-- Opening Marker --

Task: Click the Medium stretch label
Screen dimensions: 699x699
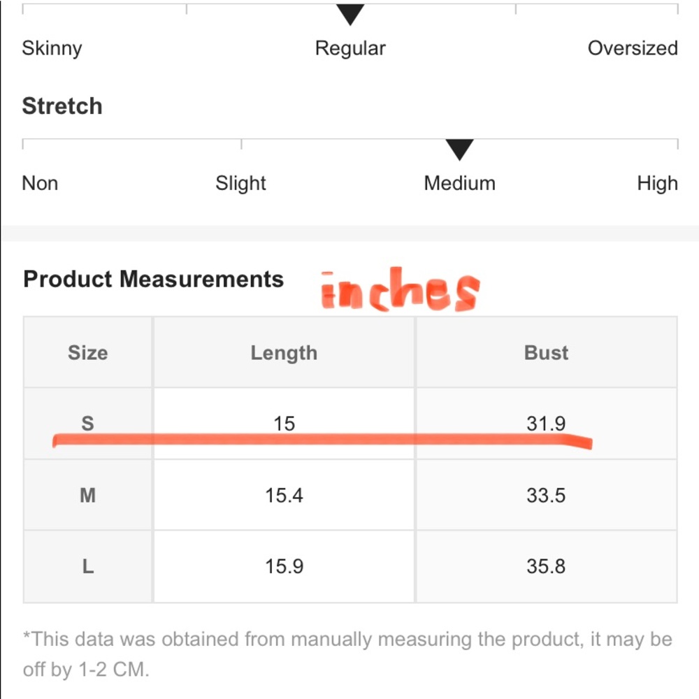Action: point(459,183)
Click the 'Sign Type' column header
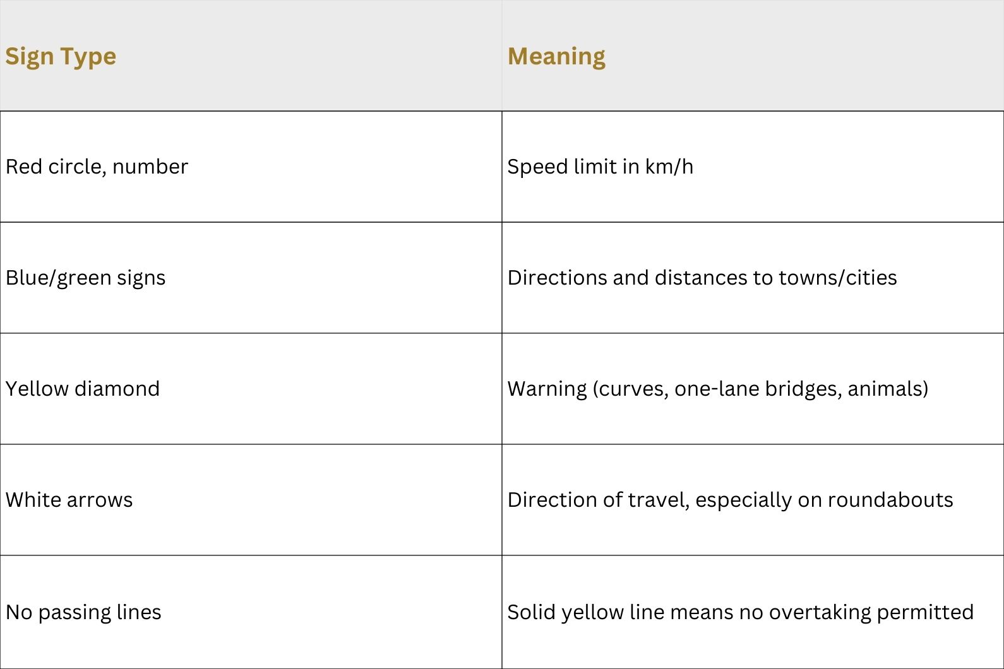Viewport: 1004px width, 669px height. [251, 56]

-- Closing Marker --
-- Opening Marker --

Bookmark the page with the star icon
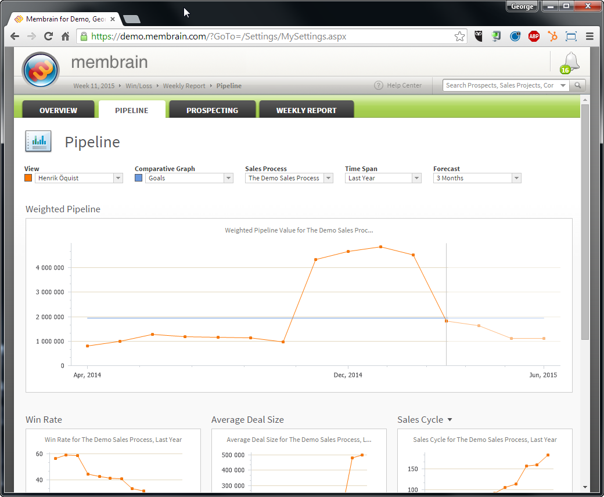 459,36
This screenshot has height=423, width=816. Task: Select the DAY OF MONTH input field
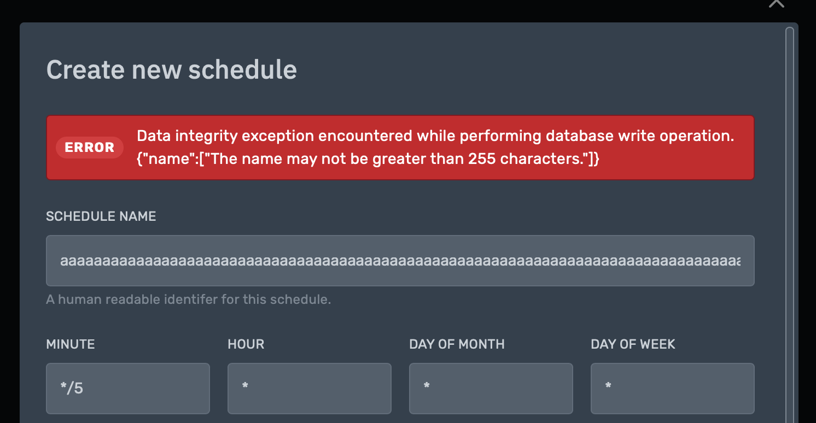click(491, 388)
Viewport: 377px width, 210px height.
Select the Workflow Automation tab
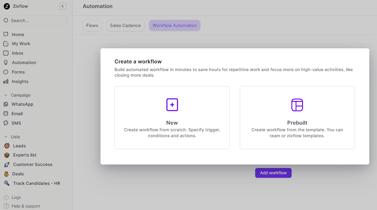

-- Closing Marker --

**Problem requirements**
No picture is to be printed. Output exactly the lines above from the line containing "Bookmark the page with the star icon" through the line containing "Select the Workflow Automation tab".

**Exercise result**
Bookmark the page with the star icon
 459,36
This screenshot has height=423, width=816. Task: Select the DAY OF MONTH input field
click(491, 388)
Viewport: 377px width, 210px height.
Select the Workflow Automation tab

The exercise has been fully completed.